Même si Eliot avait toujours désiré devenir poète, il a étudié la philosophie à 
Harvard, la prestigieuse université qui a également compté Yo-Yo Ma parmi ses 
étudiants. Celui-ci y a poursuivi des études en arts et lettres (liberal arts) 
et obtenu son diplôme en 1976 – et un doctorat honorifique en musique en 1991. 

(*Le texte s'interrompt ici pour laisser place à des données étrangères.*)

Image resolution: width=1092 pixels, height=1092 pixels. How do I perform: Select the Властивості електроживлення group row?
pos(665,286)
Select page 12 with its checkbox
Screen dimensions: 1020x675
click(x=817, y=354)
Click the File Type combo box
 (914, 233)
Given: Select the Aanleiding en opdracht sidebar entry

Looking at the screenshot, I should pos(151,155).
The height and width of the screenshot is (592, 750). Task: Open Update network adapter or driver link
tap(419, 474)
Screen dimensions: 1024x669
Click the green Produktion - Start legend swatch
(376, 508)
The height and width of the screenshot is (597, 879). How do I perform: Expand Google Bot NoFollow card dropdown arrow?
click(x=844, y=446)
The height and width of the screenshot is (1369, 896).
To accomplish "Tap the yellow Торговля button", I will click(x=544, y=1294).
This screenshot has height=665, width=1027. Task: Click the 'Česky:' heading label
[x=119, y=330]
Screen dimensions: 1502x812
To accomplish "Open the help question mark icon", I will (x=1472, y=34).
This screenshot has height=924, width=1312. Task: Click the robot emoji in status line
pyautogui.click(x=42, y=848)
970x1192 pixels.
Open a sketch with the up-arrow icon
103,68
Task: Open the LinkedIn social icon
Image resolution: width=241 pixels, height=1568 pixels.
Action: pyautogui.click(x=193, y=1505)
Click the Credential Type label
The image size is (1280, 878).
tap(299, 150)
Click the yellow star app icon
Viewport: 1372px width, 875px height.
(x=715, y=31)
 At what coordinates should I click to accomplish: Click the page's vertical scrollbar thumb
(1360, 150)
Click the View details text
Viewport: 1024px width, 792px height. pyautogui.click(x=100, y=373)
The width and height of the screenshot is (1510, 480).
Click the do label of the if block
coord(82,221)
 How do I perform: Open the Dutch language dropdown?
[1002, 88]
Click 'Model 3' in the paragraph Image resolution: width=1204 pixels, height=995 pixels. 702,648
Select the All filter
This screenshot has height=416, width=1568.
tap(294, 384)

Un des intellectuels les plus respectés de son temps, Eliot dévorait sans 
vergogne des romans policiers et rédigeait dans ses temps libres des vers légers 
inspirés par ses chats. Yo-Yo Ma n'a jamais hésité à naviguer dans les eaux 
troubles de la multiplicité des genres, en enregistrant aussi bien les Suites 
pour violoncelle seul de Bach, 
devenues légendaires, que du tango argentin, de la musique folklorique de 
l'Ouest américain ou des trames sonores. Il se laisse maintenant séduire par les 
rythmes brésiliens, révélés par un percussionniste du Silk Road Ensemble, un 
ensemble pourtant voué à l'interprétation des musiques que l'on pouvait 
retrouver le long de ce corridor d'échanges marchands et culturels.        
             
          
          
            
    
Aussi à l'aise sous le feu des projecteurs des plus grandes scènes classiques 
que dans les étroites salles de classe d'école primaire, transcendant les 
difficultés techniques aussi bien que les embûches logistiques, Yo-Yo Ma refuse 
obstinément le statu quo et l'immobilisme. « J'aime le côté dynamique de 
ce projet », explique-t-il d'entrée de jeu quand on lui demande d'évoquer le 
chemin parcouru par le Silk Road Project depuis sa mise en branle en juin 1998. 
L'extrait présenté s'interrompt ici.